Setelah perdebatan panjang, Ratu Jay Shima akhirnya menerima argumen para penasihatnya. Putra mahkota hanya dihukum dengan memotong jari kakinya yang telah menyenggol pundi-pundi emas tersebut.
Utusan Raja Ta-che kembali ke China dan melaporkan kepada rajanya tentang keberanian dan keadilan Ratu Jay Shima yang rela menghukum anaknya sendiri demi menegakkan hukum. Mereka juga melaporkan tentang kejujuran rakyat Kalingga yang luar biasa.
Sang Ratu Kalingga ini juga begitu menjaga dinamika keseimbangan antara agama dan perpolitikan. Agama menjadi hal utama untuk menjaga moral masyarakatnya.
Ada dua agama yang dianut sebagian besar masyarakatnya, yakni Hindu Siwa dan Buddha. Hidup rukunnya kedua agama di masa Ratu Jay Shima menjadikan sang ratu dikenal dengan sebutan Di Yang, yang artinya tempat bertemunya agama Hindu dan Buddha.

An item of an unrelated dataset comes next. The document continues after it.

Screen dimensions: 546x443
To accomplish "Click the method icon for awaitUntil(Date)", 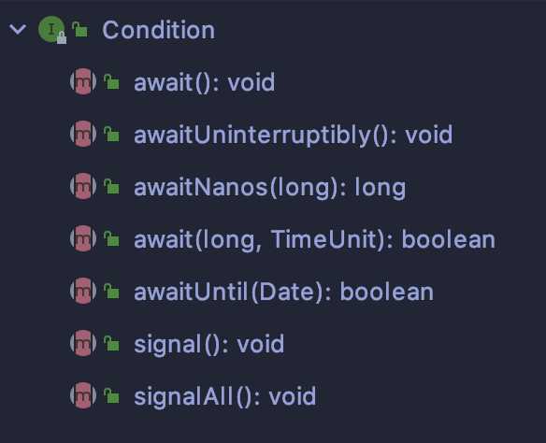I will click(x=83, y=291).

Hal ini pula yang menjadikan rakyatnya begitu menghormati sosok sang ratu. Dikutip dari buku "Perempuan - Perempuan Tangguh Penguasa Tanah Jawa" tulisan Krishna Bayu Adji dan Sri Wintala Achmad, sang ratu memerintahkan pembangunan ratusan candi di wilayah Adi Hyang yang kini Dieng, berada di Jawa Tengah. Konon ada sekitar 400 buah candi dikerjakan dan dibangun di wilayah bekas pusat pemerintahan suaminya Kartikeyasingha.
Pembangunan-pembangunan candi ini diduga kuat dibuat mulai abad 7 hingga abad 8. Pembangunan ratusan candi Hindu di wilayah Adi Hyang, semakin menguatkan bahwa Ratu Jay Shima merupakan penganut Hindu Siwa. Pada masa pemerintahan Ratu Shima, agama Hindu lebih maju ketimbang agama Buddha yang dikembangkan Raja Sailendra.